What Will Make You Want to be In a Relationship?

Getting into a relationship these days is complex and stressful. There are rules and there aren’t and there are these different levels and stages. I’m not the type who is always in a relationship. Aside from the fact that I am comfortable being single, I’m also more into finding that one great love. I’m a damn romantic, okay? I just don’t want to waste time with people who won’t even be half as great as my greatest love.

I don’t have a lot of experience in relationships being that my last and only one was back when I was 14, but I have taken a lot from that experience. It was the teenage kind of love, too frail and inadequate to have kept up with my goals and other priorities in life. After that, I just became very picky and I always do risk analysis every time I meet a guy who has boyfriend potential. After six years, what am I even looking for?

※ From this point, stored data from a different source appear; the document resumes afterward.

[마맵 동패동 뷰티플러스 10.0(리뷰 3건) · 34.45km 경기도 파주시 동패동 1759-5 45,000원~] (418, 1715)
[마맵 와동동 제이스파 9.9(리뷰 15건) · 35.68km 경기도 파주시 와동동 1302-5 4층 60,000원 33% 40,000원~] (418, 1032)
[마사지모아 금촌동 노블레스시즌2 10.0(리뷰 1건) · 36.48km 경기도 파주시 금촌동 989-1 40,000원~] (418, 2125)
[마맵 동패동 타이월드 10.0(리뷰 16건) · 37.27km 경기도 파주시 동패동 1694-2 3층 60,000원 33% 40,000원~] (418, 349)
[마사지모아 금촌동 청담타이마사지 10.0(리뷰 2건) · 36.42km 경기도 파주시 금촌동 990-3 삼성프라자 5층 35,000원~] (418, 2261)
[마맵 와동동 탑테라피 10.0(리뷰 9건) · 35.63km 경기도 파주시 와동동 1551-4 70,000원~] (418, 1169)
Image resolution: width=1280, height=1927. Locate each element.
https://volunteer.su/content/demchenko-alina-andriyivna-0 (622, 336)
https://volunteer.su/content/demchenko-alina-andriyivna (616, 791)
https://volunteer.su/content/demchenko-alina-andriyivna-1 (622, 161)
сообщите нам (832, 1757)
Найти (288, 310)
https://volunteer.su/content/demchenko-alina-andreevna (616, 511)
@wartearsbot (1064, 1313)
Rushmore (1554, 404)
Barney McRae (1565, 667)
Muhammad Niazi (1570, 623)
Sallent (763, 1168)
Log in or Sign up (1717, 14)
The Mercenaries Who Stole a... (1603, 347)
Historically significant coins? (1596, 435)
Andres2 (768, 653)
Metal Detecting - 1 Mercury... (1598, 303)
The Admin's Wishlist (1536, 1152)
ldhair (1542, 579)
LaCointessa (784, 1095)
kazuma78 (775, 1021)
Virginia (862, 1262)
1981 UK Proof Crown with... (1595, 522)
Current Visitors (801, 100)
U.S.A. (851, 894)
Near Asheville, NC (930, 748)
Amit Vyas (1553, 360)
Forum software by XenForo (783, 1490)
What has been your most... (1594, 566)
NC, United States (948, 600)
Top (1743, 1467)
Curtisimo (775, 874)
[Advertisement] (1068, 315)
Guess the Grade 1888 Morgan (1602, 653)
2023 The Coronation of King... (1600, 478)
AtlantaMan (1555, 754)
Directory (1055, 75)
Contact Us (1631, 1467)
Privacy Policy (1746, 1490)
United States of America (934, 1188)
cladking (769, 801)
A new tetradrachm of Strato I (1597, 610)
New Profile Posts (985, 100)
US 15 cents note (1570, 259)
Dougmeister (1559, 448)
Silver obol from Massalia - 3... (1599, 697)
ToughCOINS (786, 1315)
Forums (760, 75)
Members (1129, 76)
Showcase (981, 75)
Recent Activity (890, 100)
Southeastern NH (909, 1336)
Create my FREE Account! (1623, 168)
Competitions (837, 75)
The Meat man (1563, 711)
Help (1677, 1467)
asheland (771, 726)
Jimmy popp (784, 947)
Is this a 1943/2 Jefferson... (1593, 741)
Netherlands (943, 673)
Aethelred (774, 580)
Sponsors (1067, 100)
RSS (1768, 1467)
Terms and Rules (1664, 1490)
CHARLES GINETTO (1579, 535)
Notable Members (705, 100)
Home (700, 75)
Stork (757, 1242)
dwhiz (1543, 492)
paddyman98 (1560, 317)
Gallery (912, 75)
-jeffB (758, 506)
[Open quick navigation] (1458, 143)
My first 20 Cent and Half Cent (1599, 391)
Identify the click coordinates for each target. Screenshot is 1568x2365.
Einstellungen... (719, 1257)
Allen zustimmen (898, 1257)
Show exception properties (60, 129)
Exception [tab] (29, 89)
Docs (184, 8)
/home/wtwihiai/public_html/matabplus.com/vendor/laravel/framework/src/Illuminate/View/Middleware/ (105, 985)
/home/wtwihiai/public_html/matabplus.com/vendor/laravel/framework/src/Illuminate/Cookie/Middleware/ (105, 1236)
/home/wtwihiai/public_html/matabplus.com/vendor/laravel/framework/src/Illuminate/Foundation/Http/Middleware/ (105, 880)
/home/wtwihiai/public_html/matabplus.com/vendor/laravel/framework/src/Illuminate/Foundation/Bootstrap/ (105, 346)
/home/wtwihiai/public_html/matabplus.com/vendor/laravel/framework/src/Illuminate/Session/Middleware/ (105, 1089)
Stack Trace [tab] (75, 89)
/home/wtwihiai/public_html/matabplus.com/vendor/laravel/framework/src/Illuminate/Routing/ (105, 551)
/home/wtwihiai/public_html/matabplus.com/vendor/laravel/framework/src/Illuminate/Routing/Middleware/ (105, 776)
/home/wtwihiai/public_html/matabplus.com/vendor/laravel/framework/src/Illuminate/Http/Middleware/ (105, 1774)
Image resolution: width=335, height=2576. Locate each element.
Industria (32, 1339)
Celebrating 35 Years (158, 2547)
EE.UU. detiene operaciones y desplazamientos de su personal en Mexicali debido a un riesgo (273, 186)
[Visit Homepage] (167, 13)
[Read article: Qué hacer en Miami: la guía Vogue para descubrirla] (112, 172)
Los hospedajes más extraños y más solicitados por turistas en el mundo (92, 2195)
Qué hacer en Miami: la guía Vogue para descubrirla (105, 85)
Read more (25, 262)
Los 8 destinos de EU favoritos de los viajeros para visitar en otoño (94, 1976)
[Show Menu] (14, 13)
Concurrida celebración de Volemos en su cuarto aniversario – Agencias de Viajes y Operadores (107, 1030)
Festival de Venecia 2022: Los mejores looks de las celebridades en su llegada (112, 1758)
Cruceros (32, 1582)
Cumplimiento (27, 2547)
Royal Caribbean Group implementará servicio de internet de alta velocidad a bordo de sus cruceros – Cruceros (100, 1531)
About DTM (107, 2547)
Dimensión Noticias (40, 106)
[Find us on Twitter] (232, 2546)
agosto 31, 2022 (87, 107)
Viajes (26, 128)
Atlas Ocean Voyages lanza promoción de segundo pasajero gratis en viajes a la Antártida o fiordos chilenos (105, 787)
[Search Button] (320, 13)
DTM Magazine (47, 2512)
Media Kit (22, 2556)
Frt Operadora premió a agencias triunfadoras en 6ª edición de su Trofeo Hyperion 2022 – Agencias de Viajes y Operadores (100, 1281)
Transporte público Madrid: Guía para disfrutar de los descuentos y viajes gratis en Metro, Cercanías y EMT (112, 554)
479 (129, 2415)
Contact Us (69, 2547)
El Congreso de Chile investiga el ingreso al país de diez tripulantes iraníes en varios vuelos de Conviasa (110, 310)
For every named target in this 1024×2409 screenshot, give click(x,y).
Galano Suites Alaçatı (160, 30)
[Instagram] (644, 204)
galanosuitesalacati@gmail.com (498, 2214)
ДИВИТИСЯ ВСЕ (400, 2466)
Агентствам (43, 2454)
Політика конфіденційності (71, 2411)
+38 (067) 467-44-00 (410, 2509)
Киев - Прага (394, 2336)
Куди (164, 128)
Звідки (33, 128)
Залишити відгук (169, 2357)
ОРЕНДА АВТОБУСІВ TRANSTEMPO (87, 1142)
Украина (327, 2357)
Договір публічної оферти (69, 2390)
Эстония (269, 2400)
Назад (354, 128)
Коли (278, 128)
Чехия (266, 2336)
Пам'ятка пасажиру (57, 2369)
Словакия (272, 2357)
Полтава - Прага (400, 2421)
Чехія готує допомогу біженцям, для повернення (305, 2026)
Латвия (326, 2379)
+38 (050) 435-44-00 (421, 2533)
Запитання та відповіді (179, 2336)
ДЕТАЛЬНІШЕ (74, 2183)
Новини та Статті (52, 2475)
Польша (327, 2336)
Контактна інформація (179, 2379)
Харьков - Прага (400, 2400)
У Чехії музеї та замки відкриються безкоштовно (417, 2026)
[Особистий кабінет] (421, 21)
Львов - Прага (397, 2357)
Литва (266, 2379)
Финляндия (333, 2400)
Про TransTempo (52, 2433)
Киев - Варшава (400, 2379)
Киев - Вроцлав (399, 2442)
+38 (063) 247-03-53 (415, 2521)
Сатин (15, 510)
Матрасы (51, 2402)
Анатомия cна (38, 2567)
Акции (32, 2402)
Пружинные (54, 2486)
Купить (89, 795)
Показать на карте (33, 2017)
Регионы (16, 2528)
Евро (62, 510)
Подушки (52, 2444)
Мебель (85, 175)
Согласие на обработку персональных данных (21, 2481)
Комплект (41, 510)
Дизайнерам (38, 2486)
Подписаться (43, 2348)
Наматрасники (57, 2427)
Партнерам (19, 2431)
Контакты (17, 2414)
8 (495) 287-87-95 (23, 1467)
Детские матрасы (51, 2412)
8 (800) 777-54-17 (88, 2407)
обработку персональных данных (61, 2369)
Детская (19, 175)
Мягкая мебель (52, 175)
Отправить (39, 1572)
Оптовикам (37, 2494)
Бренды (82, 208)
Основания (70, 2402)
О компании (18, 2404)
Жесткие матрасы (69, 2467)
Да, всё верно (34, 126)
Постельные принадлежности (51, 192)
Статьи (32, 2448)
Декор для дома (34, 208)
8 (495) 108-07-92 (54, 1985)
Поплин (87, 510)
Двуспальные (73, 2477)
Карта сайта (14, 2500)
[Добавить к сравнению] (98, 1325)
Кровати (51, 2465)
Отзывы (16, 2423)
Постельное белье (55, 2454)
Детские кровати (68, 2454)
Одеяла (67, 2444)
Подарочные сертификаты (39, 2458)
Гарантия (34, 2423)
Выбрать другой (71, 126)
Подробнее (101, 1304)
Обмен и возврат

1. A person who will sweep me off my feet. I believe that the guy who will make me consider being in a relationship has to have the X factor. Someone who can make me laugh, make me appreciate the world more, and push me to be my best. Someone who appreciates beauty and is energized by adventure and surprise. Someone who has passion and little joys in life that he could share with me. Just someone who isn’t afraid to show his true self and express his feelings, and who will accept my true self and respect my feelings as well.

2. An irresistible and growing attraction. You know, that feeling of just looking into the person’s eyes and instantly getting a spark. That feeling of sharing the room with the person and it’s as if the world around both of you is collapsing. That feeling of desire and attraction so strong it must be mutual. I also want to be able to see this person and tell myself, “He can’t possibly just be a friend.” I want that intensity.

3. That special moment which will make me say, “I can drop everything for this person“. I’m a go big or go home kind of girl. If I go for a guy, he can bet on it that I’d play all my cards for him without holding anything back. I do believe in fate, and if a person who would make me question my priorities comes in my life then I will follow my heart unconditionally. Once I realize that that moment has arrived, know that I’ll be fighting for him and for us at all odds. It’s irrational and stupid, but that’s how it goes for me. Love and lose everything or have nothing at all.

At present, I do feel more prepared for a relationship, albeit still not fully. The greatest revelation is I definitely know what I want now. I’m just waiting for the right person and the perfect timing for me to jump in a relationship. Hopefully, the next one is the great and last.